時杉の表情が変わった。そして焦るような口調で。


「大変失礼いたしました。では、ひとつ質問させてください。あなたの故郷の国の最後の君主は?」


「139代柊時(ひらとき)神皇です。なにかありましたか?」


「確認しました。.....あの、先ほどは失礼な態度をとってしまい申し訳ありませんでした。担当者をお呼びしますので少々お待ちください。」

時杉は急いで、松杉院の代表者のもとへ向かった。


「ツネモリさん。学習希望者の者がいます。」


「時杉よ~それは確かなことなのか?」


「ええ間違いありません。柊時様をご存じだったので、間違いありません。」


「どんなお方なのか?」


「糸米と名乗っていた方で、見た目は20前後の若者です。」


「わかった。入習の説明希望のものじゃなワシもいまから糸米殿がいる部屋へと向かう。」


僧侶の反応を不思議に思いながら10分程待つと今度は、雰囲気のある老僧が私のいる部屋に入ってきた。

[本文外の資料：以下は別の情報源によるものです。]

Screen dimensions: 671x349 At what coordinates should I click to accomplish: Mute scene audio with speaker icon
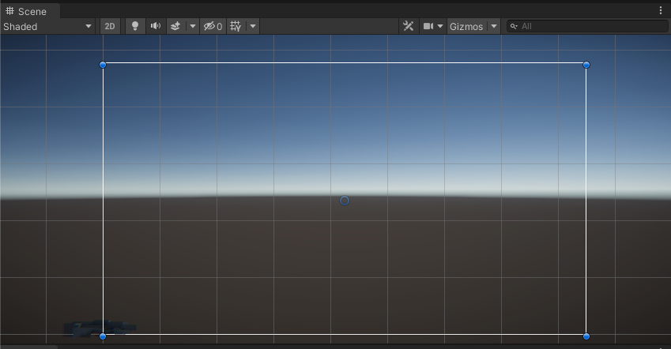[x=156, y=26]
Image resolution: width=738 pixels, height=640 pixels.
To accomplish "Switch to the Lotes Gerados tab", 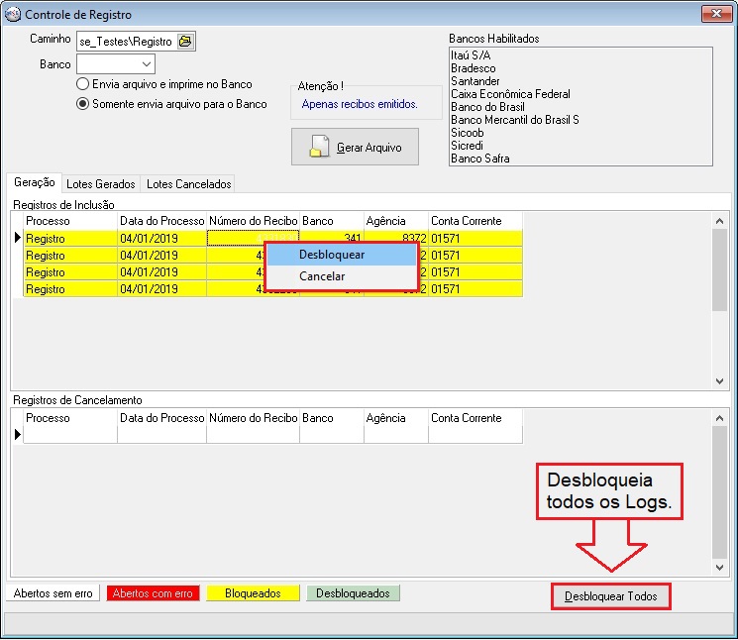I will pos(101,184).
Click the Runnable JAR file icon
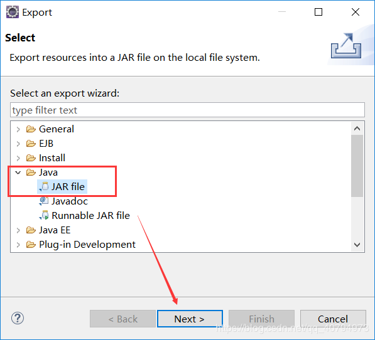Screen dimensions: 375x340 coord(44,215)
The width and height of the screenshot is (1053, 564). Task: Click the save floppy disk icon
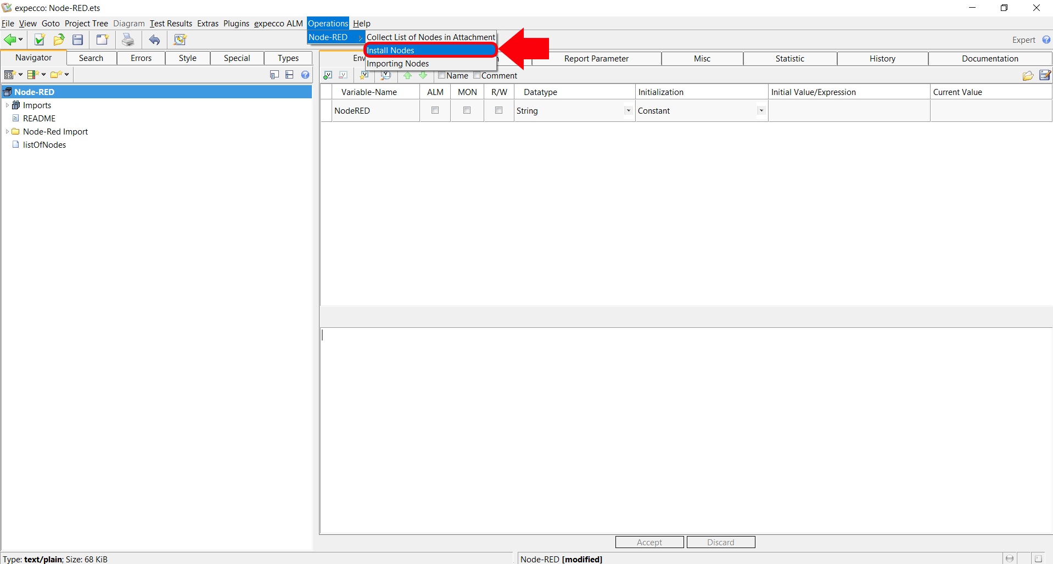(78, 40)
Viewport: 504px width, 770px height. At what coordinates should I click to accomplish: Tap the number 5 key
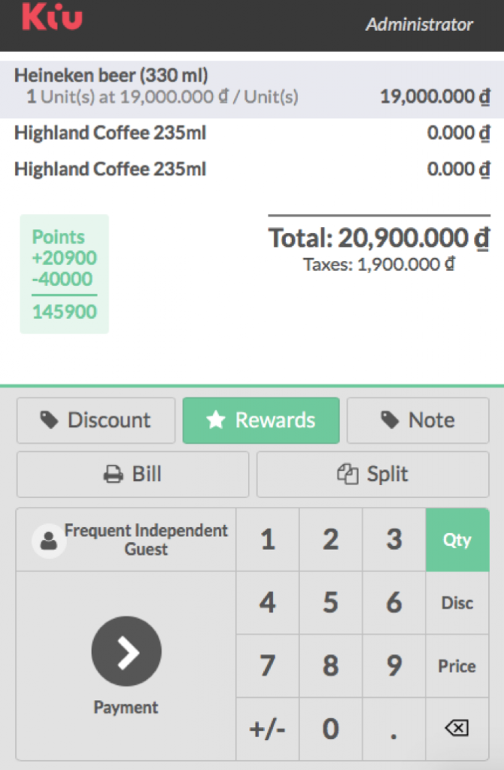click(330, 603)
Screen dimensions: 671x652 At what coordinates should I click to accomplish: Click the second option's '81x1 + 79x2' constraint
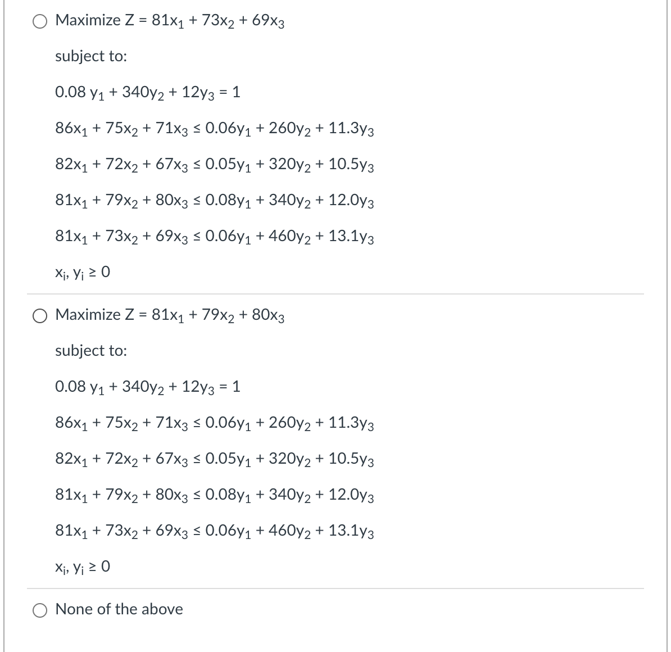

「お待たせしました。松杉院の院長の上侯 常守(かみこう つねもり)です。」


「よろしくお願いします。糸米 利弥と申します。」


「糸米殿、そなたは木恩の歴史についてすなわち、尊考について調べたくてしかたないのか?」


質問を受けた時、私はなにかがおかしいと思った。私から何も話していないのに尊考について質問されたからだ。この期に及んで誤魔化すことが出来ないと感じた私は、美香との約束を破ってしまった。


「はい、そうです。」


「なるほど。4.4事件以降、松杉院にそなたのような者が大勢きた。しかし、そなた以外の者は皆、柊時神皇を知らなかった。」


「その....尊考について上侯さんはなにか知っているのですか?」


「尊考についてかぁ 端的に説明すると、彼らは高い遺伝子工学の技術があった。彼らは自身の表の教えを利用して.......」


すると、先ほど私の対応していた時杉が


「院長お話のところ失礼します。糸米さん、お連れ様がお呼びです。ここまでにしてもらえませんか?」


「分かりました。上侯院長ありがとうございました。」


すると上侯は落ち着いた声で


「糸米殿、そなたを私たちは見誤ったようじゃ。そして糸米殿尊考については知ってしまった。私の言いたいことが分かるな。すまんが帰ってくれ。」


私は美香との約束破った罪悪感。松杉院の僧侶たちの不思議な対応。深まるばかりの尊考で頭がいっぱいになっている状態で常守の元を離れた。